Respiratory failure is commonly encountered in the intensive care unit. Among others, mechanical ventilation is used to provide respiratory support until the lung function is restored. Even though this live-saving strategy is extensively used, it can also contribute to organ dysfunction, not only in lungs but also in distant organs. The main goal of our research is to decipher the mechanisms involved in respiratory failure in critically ill patients and ventilation- induced lung injury, in order to improve current therapeutic approaches and discover new ones.

To achieve this, several research lines have been established:

  1. Mechanotransduction in the alveolar epithelium. The aim of this project is to characterise at the molecular level how the alveolar epithelium responds to mechanical stress and to prevent the damage induced.

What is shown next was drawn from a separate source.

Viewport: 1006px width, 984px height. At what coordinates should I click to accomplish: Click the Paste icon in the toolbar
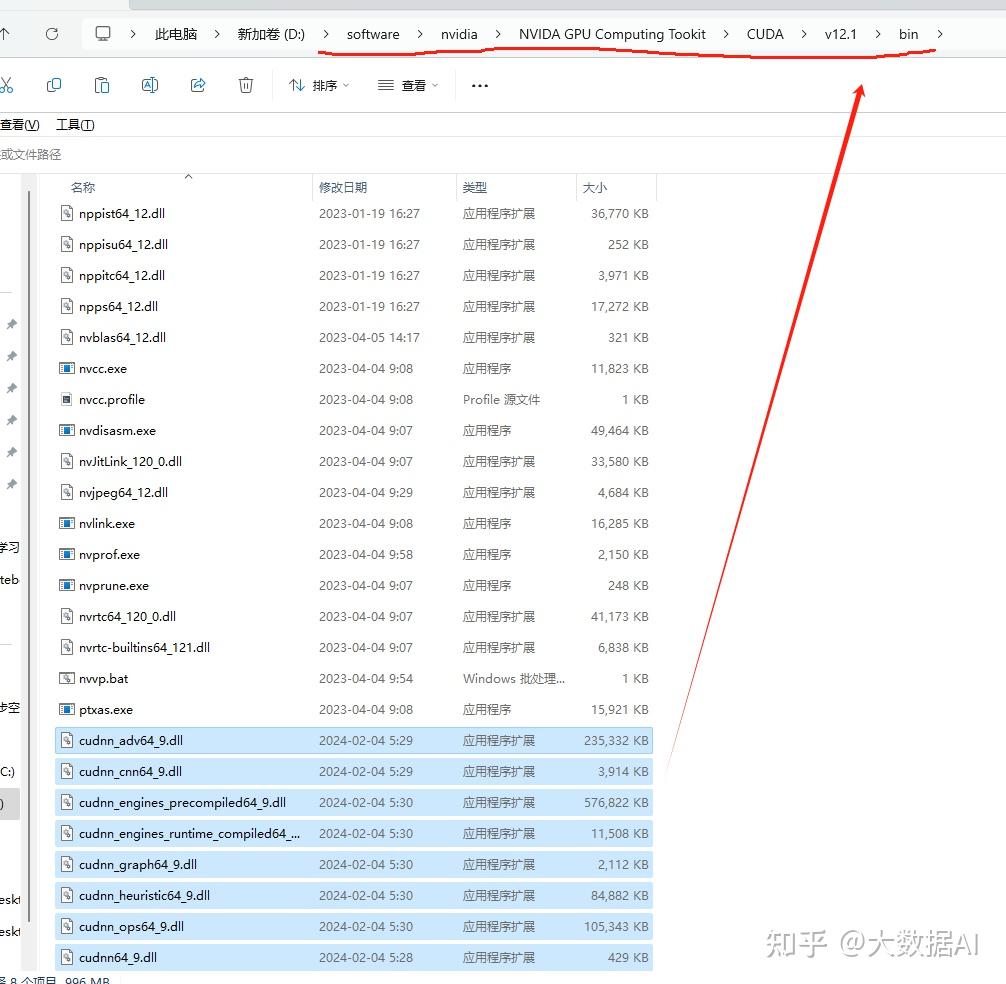(x=101, y=85)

  2. The impact of frailty on mechanical ventilation. Patients who undergo mechanical ventilation have an increased comorbidity which generally correlates with poor prognosis. By using animal models and human samples, we are trying to address the molecular pathways that exacerbate the consequences of mechanical ventilation in fragile populations.
  3. Lung repair. After injury, the lungs exhibit some ability to repair and regenerate. With a combination of murine models and ex vivo experiments, we are trying to provide a better understanding of the mechanisms involved in lung repair after acute injury, especially those related to cell proliferation and extracellular matrix remodelling.
  4. Ventilation-induced brain injury. Mechanical ventilation can lead to damage at distant organs, such as the brain, through humoral and neural responses. Our goal here is to characterise the mechanisms involved in brain injury induced by mechanical ventilation, and how to identify patients at higher risk of suffering from this. Also, we are investigating preventive strategies and new therapies.